L’Encre Et La Terre (‘the ink and the Earth’ – and I think ‘ink’ is a righteous translation, seen the artwork) is like a lengthy continuation of Anna M.’s inspiration, once started with some more introspective sonic expressions via Distant Voice, a unique French label of which Anna is part of as photographer and graphic designer. Together, once again, with label owner Thomas Bel, she created another composition, this time entitled L’Encre Et La Terre, which is like a one-piece experience, clocking almost twenty-seven minutes. Like most stuff from this label, but this time I won’t go too deep into the matter, it is a hugely limited edition, handmade, without any possibility to be repressed, done in an edition of 48 copies. A shame, a blessing, whatever…

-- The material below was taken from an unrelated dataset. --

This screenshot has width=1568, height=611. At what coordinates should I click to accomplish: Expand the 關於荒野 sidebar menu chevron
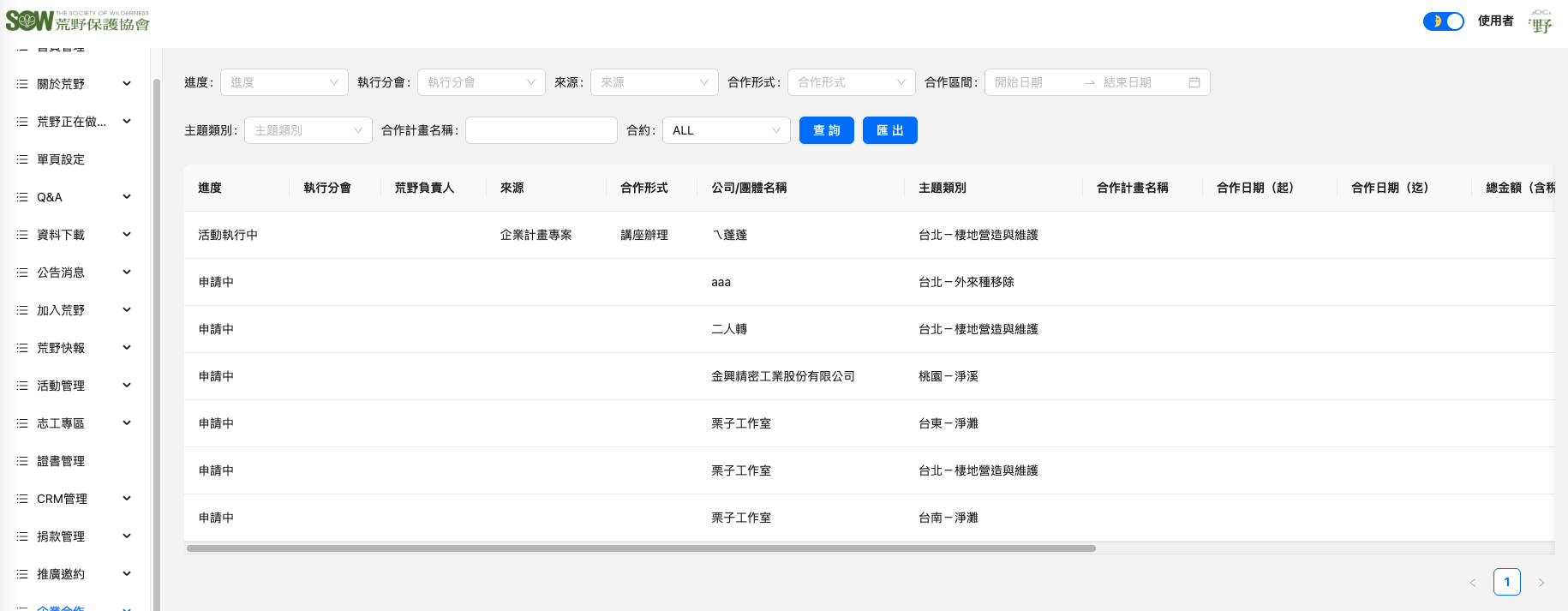[x=127, y=84]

One single lengthy composition, yet it is divided into several (organically cohesive, notwithstanding the sore production) chapters. L’Encre Et La Terre starts with a sad, melancholic, depressing piano introduction, before transforming into a dense, obscure and haunting chapter with both those piano melodies and grim, raw droning synths. The piano play suddenly changes into an experimental thing for a little while, and at about 4:30 the coldness of Black Metal takes over the game. It’s so typifying, this raw execution, for both the label as well as the project. Truly rough, unpolished yet melodious riffs, and harsh and somewhat minimalistic performed rhythms (with those mechanical drum sound), penetrate the listener’s brain, and then that throat… The screams are so tortured, wretched and icy, spawning poisonous mucus and acid. More than before, the injection of field recordings sort of dominates certain intermezzos, as additional chapters being part of the whole creation. The same goes for acoustic and semi-acoustic pieces, like the mighty bass / guitar part at about ten / twelve minutes (a very fine intermezzo with some more field recordings and, finally, bells as well, as an introduction for another blackened outburst with harsh drum salvos). And that’s like a permanently evolving continuation, a returning certainty for this album: different constructions that make one huge creation of deep-dark and emotive excellence. Violent Black Metal, depressed Classical Music à la Arvo Pärt, dreamy Field Recordings and sounds of nature, and doomed, droning Ambient are fused into one magisterial sonic experiment / experience, possibly resulting in the best album by Aube Grise yet…

As usual, the production is extremely rough and harsh. This is Underground with capital ‘U’, this is like returning to the essence. You like it or you do not – that’s your decision to make – but undersigned does not dislike, despite the ‘synthetic’ sound and machinal drum patterns.